> Extrait fourni:
Quel est l'avis du Gouvernement sur cette demande de réserve ?

M. Jean-Louis Borloo, ministre. Favorable.

M. le président. La réserve est ordonnée.

M. Roland Muzeau. Monsieur le président, je voudrais m'exprimer sur cette réserve.

M. le président. Il ne peut y avoir de discussion sur ce point, mon cher collègue. Lorsqu'elle est demandée par la commission saisie au fond, la réserve est de droit, sauf opposition du Gouvernement.

M. Roland Muzeau. Les méthodes de travail s'améliorent ! Je demande la parole pour un rappel au règlement !

M. le président. Le règlement, en l'occurrence, est appliqué, puisqu'il précise, je le répète, que, lorsqu'elle est demandée par la commission saisie au fond, la réserve est de droit, sauf opposition du Gouvernement. Tout cela est donc parfaitement réglementaire et ne justifie pas que je vous donne la parole pour un rappel au règlement.

> Exercices:
**A)** D'après l'extrait du débat, quelle exception empêche la réserve demandée par la commission saisie au fond d'être de droit ?
**B)** Reproduisez l'extrait du débat de « M. Roland Muzeau. Monsieur » à « rappel au règlement. ».
**C)** Poursuivez l'extrait du débat sur la demande de réserve à partir de l'endroit où il s'arrête.

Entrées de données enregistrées

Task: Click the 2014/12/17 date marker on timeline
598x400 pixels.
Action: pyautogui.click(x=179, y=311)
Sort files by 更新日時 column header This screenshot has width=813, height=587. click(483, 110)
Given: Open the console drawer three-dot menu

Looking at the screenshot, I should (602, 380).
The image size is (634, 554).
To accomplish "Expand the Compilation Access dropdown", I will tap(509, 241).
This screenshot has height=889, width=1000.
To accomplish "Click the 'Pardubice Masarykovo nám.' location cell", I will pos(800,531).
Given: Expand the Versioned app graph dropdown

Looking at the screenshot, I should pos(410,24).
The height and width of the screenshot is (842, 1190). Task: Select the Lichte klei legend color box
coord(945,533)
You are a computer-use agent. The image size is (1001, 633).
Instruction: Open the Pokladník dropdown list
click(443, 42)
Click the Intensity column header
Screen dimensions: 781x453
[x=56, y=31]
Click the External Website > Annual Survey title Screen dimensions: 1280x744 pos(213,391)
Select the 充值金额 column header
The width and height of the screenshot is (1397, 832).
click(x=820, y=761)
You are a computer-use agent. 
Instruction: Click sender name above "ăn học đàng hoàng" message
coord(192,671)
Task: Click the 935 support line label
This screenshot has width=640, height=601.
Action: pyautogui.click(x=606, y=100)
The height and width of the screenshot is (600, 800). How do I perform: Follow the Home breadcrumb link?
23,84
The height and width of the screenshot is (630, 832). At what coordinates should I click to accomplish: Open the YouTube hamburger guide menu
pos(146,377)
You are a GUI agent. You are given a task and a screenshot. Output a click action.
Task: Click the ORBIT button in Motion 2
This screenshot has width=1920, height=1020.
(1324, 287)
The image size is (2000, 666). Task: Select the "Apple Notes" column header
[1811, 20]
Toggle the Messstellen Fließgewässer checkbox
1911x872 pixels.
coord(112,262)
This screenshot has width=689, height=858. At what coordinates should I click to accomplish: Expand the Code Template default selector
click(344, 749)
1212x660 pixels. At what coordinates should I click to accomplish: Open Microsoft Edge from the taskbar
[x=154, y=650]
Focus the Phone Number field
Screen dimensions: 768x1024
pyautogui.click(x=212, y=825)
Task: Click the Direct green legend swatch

> Réponses par exercice:
**A)** L'opposition du Gouvernement.

**B)**
M. Roland Muzeau. Monsieur le président, je voudrais m'exprimer sur cette réserve.

M. le président. Il ne peut y avoir de discussion sur ce point, mon cher collègue. Lorsqu'elle est demandée par la commission saisie au fond, la réserve est de droit, sauf opposition du Gouvernement.

M. Roland Muzeau. Les méthodes de travail s'améliorent ! Je demande la parole pour un rappel au règlement !

M. le président. Le règlement, en l'occurrence, est appliqué, puisqu'il précise, je le répète, que, lorsqu'elle est demandée par la commission saisie au fond, la réserve est de droit, sauf opposition du Gouvernement. Tout cela est donc parfaitement réglementaire et ne justifie pas que je vous donne la parole pour un rappel au règlement.

**C)**
M. Roland Muzeau. Je demande la parole pour un rappel au règlement qui portera non pas sur ce point, mais sur l'organisation générale de nos travaux. (Sourires.)

M. le président. La parole est à M. Roland Muzeau, pour un rappel au règlement.

Demande de renvoi à la commission
Dossier législatif : projet de loi de programmation pour la cohésion sociale
Art. additionnels avant le titre Ier

M. Roland Muzeau. Je voudrais souligner, à la suite de mon ami Jean-Pierre Godefroy, dont les propos ont été très synthétiques et précis, qu'une véritable anarchie s'instaure dans l'organisation de nos débats.

Cette cacophonie est d'autant plus regrettable que M. le ministre a tenu à rappeler, très longuement et à plusieurs reprises, avec beaucoup d'humanité dans la voix, qu'il fallait prendre le temps de bien étudier ce texte, d'écouter l'opposition, de tenter de déboucher sur un consensus, à tout le moins de se comprendre les uns les autres, de concilier les points de vue.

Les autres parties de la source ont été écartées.